── DATA EXCERPTS ──
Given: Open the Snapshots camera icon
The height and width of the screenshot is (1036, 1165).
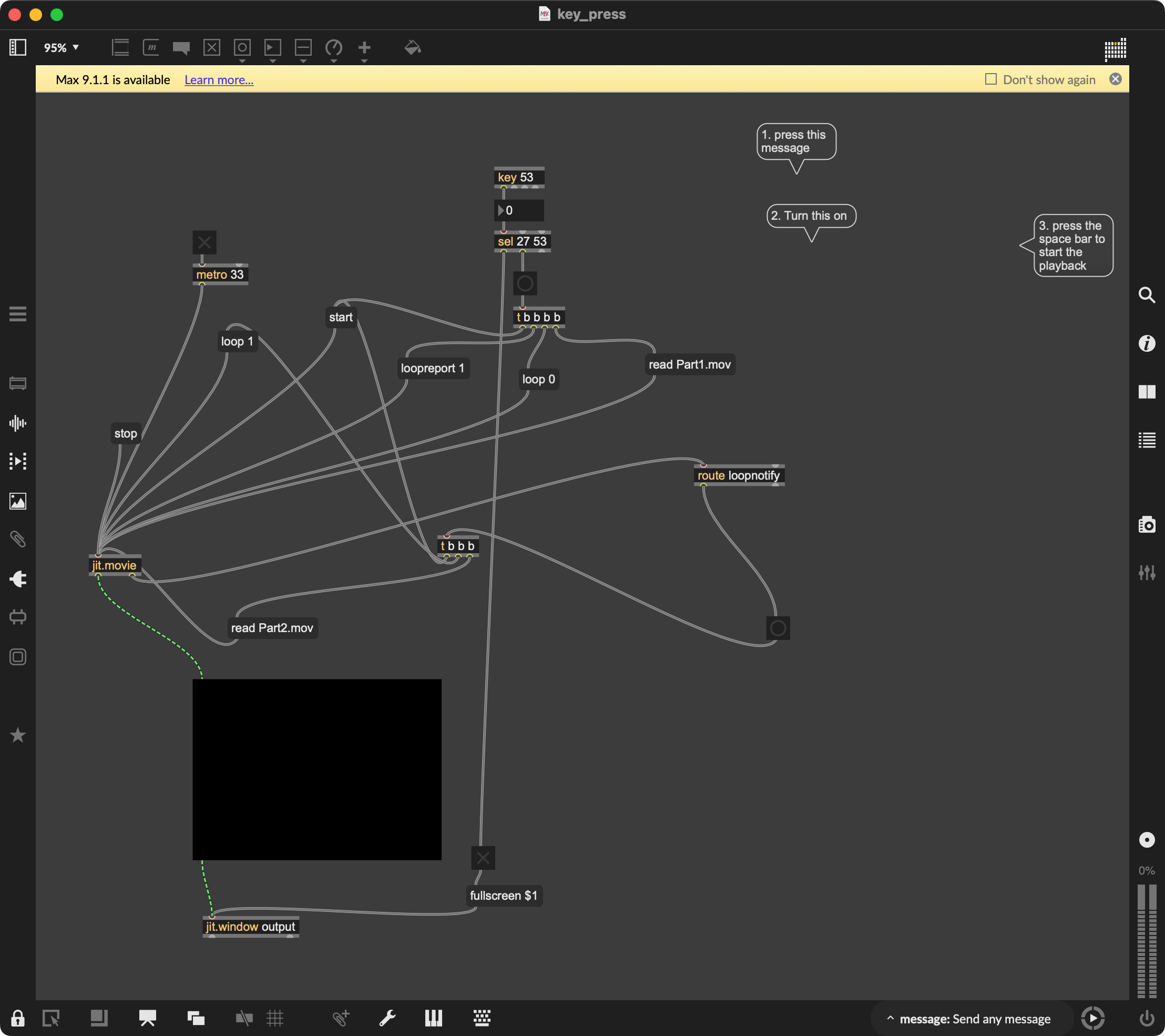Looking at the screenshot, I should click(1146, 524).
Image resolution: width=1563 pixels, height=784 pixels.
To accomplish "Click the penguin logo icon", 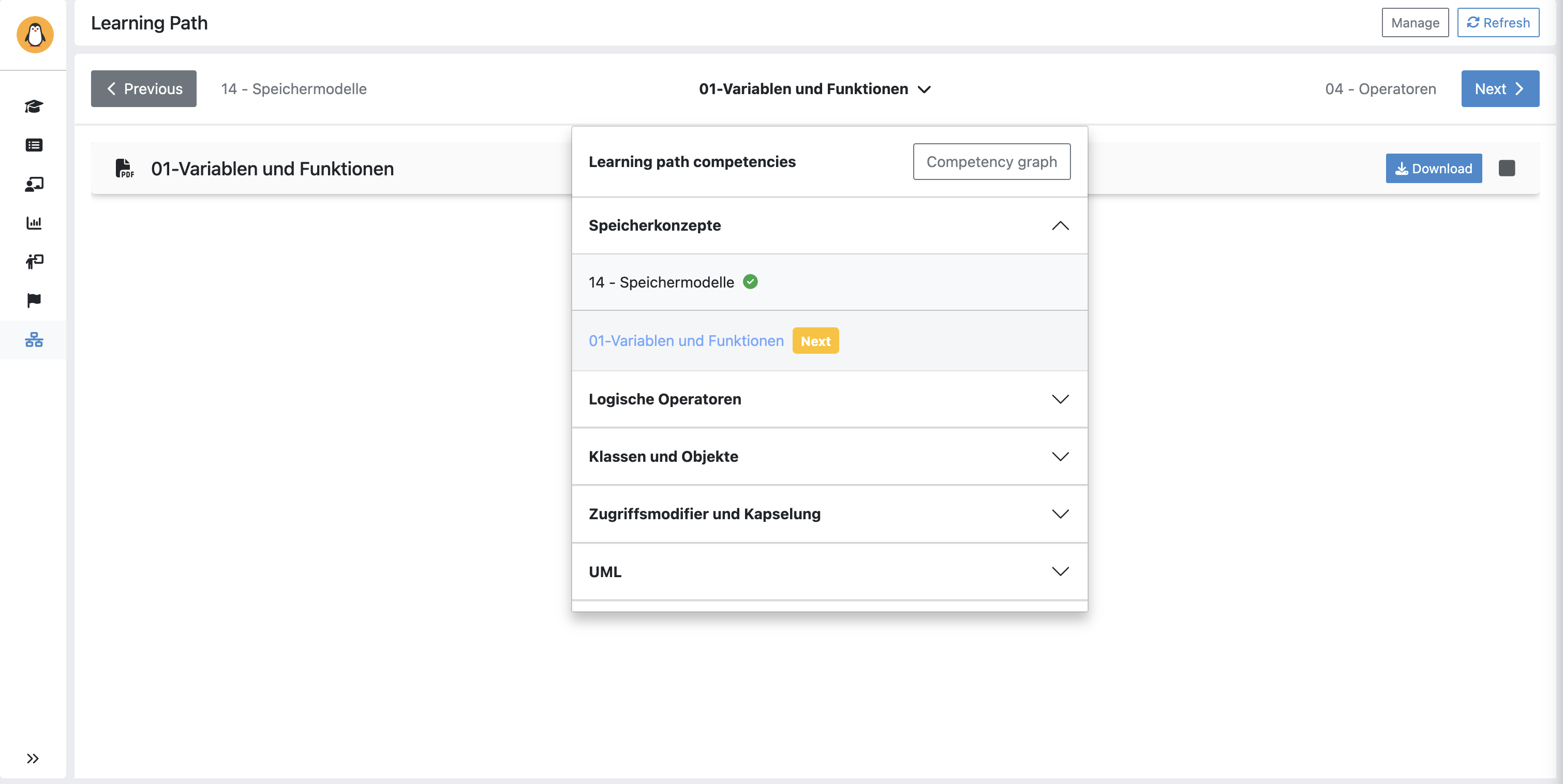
───
**TASK TO COMPLETE**
Set down every record word for word and leave out the pictures.

**ANSWER SECTION**
Given: Open the Snapshots camera icon
The height and width of the screenshot is (1036, 1165).
Looking at the screenshot, I should click(1146, 524).
Image resolution: width=1563 pixels, height=784 pixels.
To accomplish "Click the penguin logo icon", 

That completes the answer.